= Task prompt =
Return the material exactly. Every line must stay as it is.
********************
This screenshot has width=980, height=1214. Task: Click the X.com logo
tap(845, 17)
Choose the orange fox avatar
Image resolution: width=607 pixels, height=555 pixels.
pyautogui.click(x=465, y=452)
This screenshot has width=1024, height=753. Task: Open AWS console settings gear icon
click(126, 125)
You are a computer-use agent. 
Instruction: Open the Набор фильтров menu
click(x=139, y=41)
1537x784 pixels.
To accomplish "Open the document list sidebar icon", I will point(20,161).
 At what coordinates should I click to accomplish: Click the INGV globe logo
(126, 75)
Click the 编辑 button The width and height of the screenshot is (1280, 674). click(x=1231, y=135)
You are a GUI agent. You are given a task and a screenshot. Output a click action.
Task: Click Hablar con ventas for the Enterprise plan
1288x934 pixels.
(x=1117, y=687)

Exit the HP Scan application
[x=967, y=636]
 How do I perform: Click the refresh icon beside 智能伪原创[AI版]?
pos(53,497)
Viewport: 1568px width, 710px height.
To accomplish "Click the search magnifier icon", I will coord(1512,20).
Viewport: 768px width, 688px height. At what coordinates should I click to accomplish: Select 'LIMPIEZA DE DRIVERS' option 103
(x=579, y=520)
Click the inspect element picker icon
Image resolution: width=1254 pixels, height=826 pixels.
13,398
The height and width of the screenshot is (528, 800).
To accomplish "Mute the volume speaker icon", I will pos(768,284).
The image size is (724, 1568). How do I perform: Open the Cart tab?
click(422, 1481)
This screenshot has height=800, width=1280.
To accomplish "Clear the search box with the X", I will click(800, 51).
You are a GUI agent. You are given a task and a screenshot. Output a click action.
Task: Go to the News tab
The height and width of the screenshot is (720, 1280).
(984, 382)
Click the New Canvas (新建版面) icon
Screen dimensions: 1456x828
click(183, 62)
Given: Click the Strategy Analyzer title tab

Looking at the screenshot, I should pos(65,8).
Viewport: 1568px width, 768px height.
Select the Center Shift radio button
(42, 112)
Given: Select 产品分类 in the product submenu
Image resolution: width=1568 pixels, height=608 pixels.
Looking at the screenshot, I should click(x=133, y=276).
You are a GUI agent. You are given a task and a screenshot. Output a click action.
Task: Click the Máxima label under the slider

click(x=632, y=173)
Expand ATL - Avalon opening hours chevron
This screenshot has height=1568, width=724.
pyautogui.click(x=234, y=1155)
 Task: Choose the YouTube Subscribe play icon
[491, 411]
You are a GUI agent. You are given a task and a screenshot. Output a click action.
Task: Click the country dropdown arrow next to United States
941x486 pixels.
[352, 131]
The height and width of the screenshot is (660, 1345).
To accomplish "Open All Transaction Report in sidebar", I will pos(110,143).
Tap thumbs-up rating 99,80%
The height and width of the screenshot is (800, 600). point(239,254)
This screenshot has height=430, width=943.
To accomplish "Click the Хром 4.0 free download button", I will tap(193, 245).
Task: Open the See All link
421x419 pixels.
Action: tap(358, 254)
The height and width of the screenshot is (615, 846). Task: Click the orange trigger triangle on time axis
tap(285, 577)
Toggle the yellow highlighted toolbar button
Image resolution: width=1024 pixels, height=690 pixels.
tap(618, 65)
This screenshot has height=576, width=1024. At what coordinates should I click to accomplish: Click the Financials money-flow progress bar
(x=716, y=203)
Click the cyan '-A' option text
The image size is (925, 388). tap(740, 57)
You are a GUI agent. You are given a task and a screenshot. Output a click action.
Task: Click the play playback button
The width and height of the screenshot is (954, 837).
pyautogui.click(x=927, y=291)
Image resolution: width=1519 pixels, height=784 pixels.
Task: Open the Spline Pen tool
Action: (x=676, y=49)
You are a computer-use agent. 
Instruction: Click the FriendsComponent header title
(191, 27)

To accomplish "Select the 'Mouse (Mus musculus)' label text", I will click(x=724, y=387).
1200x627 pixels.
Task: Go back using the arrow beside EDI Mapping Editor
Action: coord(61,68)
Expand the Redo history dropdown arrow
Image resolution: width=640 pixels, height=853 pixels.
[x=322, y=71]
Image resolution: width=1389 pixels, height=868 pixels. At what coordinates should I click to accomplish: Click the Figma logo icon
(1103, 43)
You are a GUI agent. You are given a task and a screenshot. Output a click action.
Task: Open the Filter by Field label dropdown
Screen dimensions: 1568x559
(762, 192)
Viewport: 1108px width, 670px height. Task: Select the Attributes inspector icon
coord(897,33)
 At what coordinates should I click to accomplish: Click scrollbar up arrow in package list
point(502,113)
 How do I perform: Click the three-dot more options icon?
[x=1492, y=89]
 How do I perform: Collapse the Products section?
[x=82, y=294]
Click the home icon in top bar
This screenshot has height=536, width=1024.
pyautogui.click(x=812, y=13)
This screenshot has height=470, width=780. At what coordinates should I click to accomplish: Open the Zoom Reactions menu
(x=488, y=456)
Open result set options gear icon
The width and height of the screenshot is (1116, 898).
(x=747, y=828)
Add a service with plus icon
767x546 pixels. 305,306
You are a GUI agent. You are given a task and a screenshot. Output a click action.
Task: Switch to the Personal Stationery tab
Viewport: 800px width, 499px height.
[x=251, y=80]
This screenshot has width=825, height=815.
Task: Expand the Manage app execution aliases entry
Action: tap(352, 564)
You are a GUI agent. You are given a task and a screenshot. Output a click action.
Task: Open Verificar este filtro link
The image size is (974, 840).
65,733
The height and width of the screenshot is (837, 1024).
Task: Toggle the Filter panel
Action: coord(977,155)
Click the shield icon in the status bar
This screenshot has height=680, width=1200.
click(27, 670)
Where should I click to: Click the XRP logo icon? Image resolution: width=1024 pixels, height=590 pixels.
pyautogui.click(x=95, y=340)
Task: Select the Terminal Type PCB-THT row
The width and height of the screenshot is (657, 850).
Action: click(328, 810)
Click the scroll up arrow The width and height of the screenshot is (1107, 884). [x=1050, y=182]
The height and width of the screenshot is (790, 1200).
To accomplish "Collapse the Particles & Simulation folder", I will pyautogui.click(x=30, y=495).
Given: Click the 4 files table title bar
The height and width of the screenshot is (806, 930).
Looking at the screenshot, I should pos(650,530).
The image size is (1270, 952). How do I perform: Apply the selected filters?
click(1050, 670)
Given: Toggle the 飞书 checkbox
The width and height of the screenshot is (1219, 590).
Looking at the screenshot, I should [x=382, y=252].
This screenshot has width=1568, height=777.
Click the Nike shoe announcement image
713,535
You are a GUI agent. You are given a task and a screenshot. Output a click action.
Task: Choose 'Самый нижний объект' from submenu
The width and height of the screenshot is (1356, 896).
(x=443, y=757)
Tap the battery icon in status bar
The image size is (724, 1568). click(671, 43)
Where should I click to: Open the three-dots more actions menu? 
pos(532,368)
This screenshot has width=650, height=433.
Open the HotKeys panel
********************
= Response =
This screenshot has width=980, height=1214. Task: Click the X.com logo
tap(845, 17)
Choose the orange fox avatar
Image resolution: width=607 pixels, height=555 pixels.
pyautogui.click(x=465, y=452)
This screenshot has width=1024, height=753. Task: Open AWS console settings gear icon
click(126, 125)
You are a computer-use agent. 
Instruction: Open the Набор фильтров menu
click(x=139, y=41)
1537x784 pixels.
To accomplish "Open the document list sidebar icon", I will point(20,161).
 At what coordinates should I click to accomplish: Click the INGV globe logo
(126, 75)
Click the 编辑 button The width and height of the screenshot is (1280, 674). click(x=1231, y=135)
You are a GUI agent. You are given a task and a screenshot. Output a click action.
Task: Click Hablar con ventas for the Enterprise plan
1288x934 pixels.
(x=1117, y=687)

Exit the HP Scan application
[x=967, y=636]
 How do I perform: Click the refresh icon beside 智能伪原创[AI版]?
pos(53,497)
Viewport: 1568px width, 710px height.
To accomplish "Click the search magnifier icon", I will coord(1512,20).
Viewport: 768px width, 688px height. At what coordinates should I click to accomplish: Select 'LIMPIEZA DE DRIVERS' option 103
(x=579, y=520)
Click the inspect element picker icon
Image resolution: width=1254 pixels, height=826 pixels.
13,398
The height and width of the screenshot is (528, 800).
To accomplish "Mute the volume speaker icon", I will pos(768,284).
The image size is (724, 1568). How do I perform: Open the Cart tab?
click(422, 1481)
This screenshot has height=800, width=1280.
To accomplish "Clear the search box with the X", I will click(800, 51).
You are a GUI agent. You are given a task and a screenshot. Output a click action.
Task: Go to the News tab
The height and width of the screenshot is (720, 1280).
(984, 382)
Click the New Canvas (新建版面) icon
Screen dimensions: 1456x828
click(183, 62)
Given: Click the Strategy Analyzer title tab

Looking at the screenshot, I should pos(65,8).
Viewport: 1568px width, 768px height.
Select the Center Shift radio button
(42, 112)
Given: Select 产品分类 in the product submenu
Image resolution: width=1568 pixels, height=608 pixels.
Looking at the screenshot, I should click(x=133, y=276).
You are a GUI agent. You are given a task and a screenshot. Output a click action.
Task: Click the Máxima label under the slider

click(x=632, y=173)
Expand ATL - Avalon opening hours chevron
This screenshot has height=1568, width=724.
pyautogui.click(x=234, y=1155)
 Task: Choose the YouTube Subscribe play icon
[491, 411]
You are a GUI agent. You are given a task and a screenshot. Output a click action.
Task: Click the country dropdown arrow next to United States
941x486 pixels.
[352, 131]
The height and width of the screenshot is (660, 1345).
To accomplish "Open All Transaction Report in sidebar", I will pos(110,143).
Tap thumbs-up rating 99,80%
The height and width of the screenshot is (800, 600). point(239,254)
This screenshot has height=430, width=943.
To accomplish "Click the Хром 4.0 free download button", I will tap(193, 245).
Task: Open the See All link
421x419 pixels.
Action: tap(358, 254)
The height and width of the screenshot is (615, 846). Task: Click the orange trigger triangle on time axis
tap(285, 577)
Toggle the yellow highlighted toolbar button
Image resolution: width=1024 pixels, height=690 pixels.
tap(618, 65)
This screenshot has height=576, width=1024. At what coordinates should I click to accomplish: Click the Financials money-flow progress bar
(x=716, y=203)
Click the cyan '-A' option text
The image size is (925, 388). tap(740, 57)
You are a GUI agent. You are given a task and a screenshot. Output a click action.
Task: Click the play playback button
The width and height of the screenshot is (954, 837).
pyautogui.click(x=927, y=291)
Image resolution: width=1519 pixels, height=784 pixels.
Task: Open the Spline Pen tool
Action: (x=676, y=49)
You are a computer-use agent. 
Instruction: Click the FriendsComponent header title
(191, 27)

To accomplish "Select the 'Mouse (Mus musculus)' label text", I will click(x=724, y=387).
1200x627 pixels.
Task: Go back using the arrow beside EDI Mapping Editor
Action: coord(61,68)
Expand the Redo history dropdown arrow
Image resolution: width=640 pixels, height=853 pixels.
[x=322, y=71]
Image resolution: width=1389 pixels, height=868 pixels. At what coordinates should I click to accomplish: Click the Figma logo icon
(1103, 43)
You are a GUI agent. You are given a task and a screenshot. Output a click action.
Task: Open the Filter by Field label dropdown
Screen dimensions: 1568x559
(762, 192)
Viewport: 1108px width, 670px height. Task: Select the Attributes inspector icon
coord(897,33)
 At what coordinates should I click to accomplish: Click scrollbar up arrow in package list
point(502,113)
 How do I perform: Click the three-dot more options icon?
[x=1492, y=89]
 How do I perform: Collapse the Products section?
[x=82, y=294]
Click the home icon in top bar
This screenshot has height=536, width=1024.
pyautogui.click(x=812, y=13)
This screenshot has height=470, width=780. At what coordinates should I click to accomplish: Open the Zoom Reactions menu
(x=488, y=456)
Open result set options gear icon
The width and height of the screenshot is (1116, 898).
(x=747, y=828)
Add a service with plus icon
767x546 pixels. 305,306
You are a GUI agent. You are given a task and a screenshot. Output a click action.
Task: Switch to the Personal Stationery tab
Viewport: 800px width, 499px height.
[x=251, y=80]
This screenshot has width=825, height=815.
Task: Expand the Manage app execution aliases entry
Action: tap(352, 564)
You are a GUI agent. You are given a task and a screenshot. Output a click action.
Task: Open Verificar este filtro link
The image size is (974, 840).
65,733
The height and width of the screenshot is (837, 1024).
Task: Toggle the Filter panel
Action: coord(977,155)
Click the shield icon in the status bar
This screenshot has height=680, width=1200.
click(27, 670)
Where should I click to: Click the XRP logo icon? Image resolution: width=1024 pixels, height=590 pixels.
pyautogui.click(x=95, y=340)
Task: Select the Terminal Type PCB-THT row
The width and height of the screenshot is (657, 850).
Action: click(328, 810)
Click the scroll up arrow The width and height of the screenshot is (1107, 884). [x=1050, y=182]
The height and width of the screenshot is (790, 1200).
To accomplish "Collapse the Particles & Simulation folder", I will pyautogui.click(x=30, y=495).
Given: Click the 4 files table title bar
The height and width of the screenshot is (806, 930).
Looking at the screenshot, I should pos(650,530).
The image size is (1270, 952). How do I perform: Apply the selected filters?
click(1050, 670)
Given: Toggle the 飞书 checkbox
The width and height of the screenshot is (1219, 590).
Looking at the screenshot, I should [x=382, y=252].
This screenshot has width=1568, height=777.
Click the Nike shoe announcement image
713,535
You are a GUI agent. You are given a task and a screenshot. Output a click action.
Task: Choose 'Самый нижний объект' from submenu
The width and height of the screenshot is (1356, 896).
(x=443, y=757)
Tap the battery icon in status bar
The image size is (724, 1568). click(671, 43)
Where should I click to: Open the three-dots more actions menu? 
pos(532,368)
This screenshot has width=650, height=433.
Open the HotKeys panel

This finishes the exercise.